Cada 4 de abril se conmemora el Día Internacional de Información sobre el Peligro de las Minas, una fecha proclamada por la Organización de las Naciones Unidas con el objetivo de generar conciencia sobre los riesgos que representan las minas antipersona y los restos explosivos de guerra, así como promover acciones para su eliminación y apoyo a las víctimas. 
Este día recuerda que, en distintas regiones del mundo, estos artefactos siguen causando muerte, lesiones y limitando el desarrollo de comunidades enteras. Se estima que, a nivel global, una persona muere o resulta herida cada hora por este tipo de explosivos, lo que refleja la magnitud de un problema que persiste incluso en tiempos de paz. 

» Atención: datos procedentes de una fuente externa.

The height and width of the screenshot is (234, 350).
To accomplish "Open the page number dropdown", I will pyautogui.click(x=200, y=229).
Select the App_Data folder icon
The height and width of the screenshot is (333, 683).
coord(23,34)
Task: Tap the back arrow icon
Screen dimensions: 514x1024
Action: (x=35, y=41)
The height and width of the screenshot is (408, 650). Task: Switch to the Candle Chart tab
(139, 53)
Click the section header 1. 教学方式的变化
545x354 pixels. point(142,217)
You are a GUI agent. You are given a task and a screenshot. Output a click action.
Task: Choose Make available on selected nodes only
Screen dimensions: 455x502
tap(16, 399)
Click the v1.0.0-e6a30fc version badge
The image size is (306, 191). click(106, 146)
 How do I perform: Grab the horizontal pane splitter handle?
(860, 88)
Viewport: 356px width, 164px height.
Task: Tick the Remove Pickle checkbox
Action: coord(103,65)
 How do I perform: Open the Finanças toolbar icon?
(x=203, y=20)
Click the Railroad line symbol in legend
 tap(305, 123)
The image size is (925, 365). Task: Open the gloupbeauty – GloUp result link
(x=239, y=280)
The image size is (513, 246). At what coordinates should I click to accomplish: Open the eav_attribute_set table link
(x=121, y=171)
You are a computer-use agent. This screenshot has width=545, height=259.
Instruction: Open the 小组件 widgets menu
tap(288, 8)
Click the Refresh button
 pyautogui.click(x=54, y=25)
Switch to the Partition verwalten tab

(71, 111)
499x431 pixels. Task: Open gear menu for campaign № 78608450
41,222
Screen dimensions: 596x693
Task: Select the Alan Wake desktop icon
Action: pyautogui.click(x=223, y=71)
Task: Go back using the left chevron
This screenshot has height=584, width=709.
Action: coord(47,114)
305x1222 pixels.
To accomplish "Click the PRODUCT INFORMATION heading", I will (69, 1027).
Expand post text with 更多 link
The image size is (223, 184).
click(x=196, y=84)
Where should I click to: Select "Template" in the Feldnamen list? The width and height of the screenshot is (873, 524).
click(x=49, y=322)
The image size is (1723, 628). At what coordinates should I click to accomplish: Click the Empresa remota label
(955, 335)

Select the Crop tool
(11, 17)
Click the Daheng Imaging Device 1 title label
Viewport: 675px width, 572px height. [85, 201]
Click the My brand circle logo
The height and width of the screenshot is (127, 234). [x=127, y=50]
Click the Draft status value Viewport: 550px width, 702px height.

Sin embargo, al hablar de “minas”, también es importante distinguirlas de la minería productiva, actividad que en lugares como San Luis Potosí representa una fuente clave de desarrollo económico. En este estado, la minería tiene una larga tradición histórica y actualmente se mantiene como uno de los pilares de su economía, aportando cerca del 20% del Producto Interno Bruto estatal y generando miles de empleos directos. 
San Luis Potosí destaca a nivel nacional por su liderazgo en la producción de minerales como la fluorita de la cual produce hasta el 98% del total del país además de cobre, oro, plata y zinc.  Esta riqueza mineral ha permitido el desarrollo de importantes unidades y empresas mineras en municipios como Charcas, Villa de la Paz o Zaragoza, consolidando al estado como un referente en la industria extractiva mexicana. 
Entre las operaciones más relevantes se encuentran la Unidad Minera Charcas y proyectos en Santa María de la Paz, que han contribuido significativamente a la producción nacional, así como plantas dedicadas a minerales industriales esenciales para sectores como el energético, químico y automotriz. 
Así, mientras el mundo reflexiona sobre los peligros invisibles que aún permanecen bajo la tierra en zonas de conflicto, San Luis Potosí muestra otra cara del subsuelo: una fuente de riqueza, empleo y desarrollo. La clave está en mantener un equilibrio entre el aprovechamiento responsable de los recursos naturales y la seguridad de las comunidades, recordando que tanto la vida como el progreso deben caminar siempre de la mano.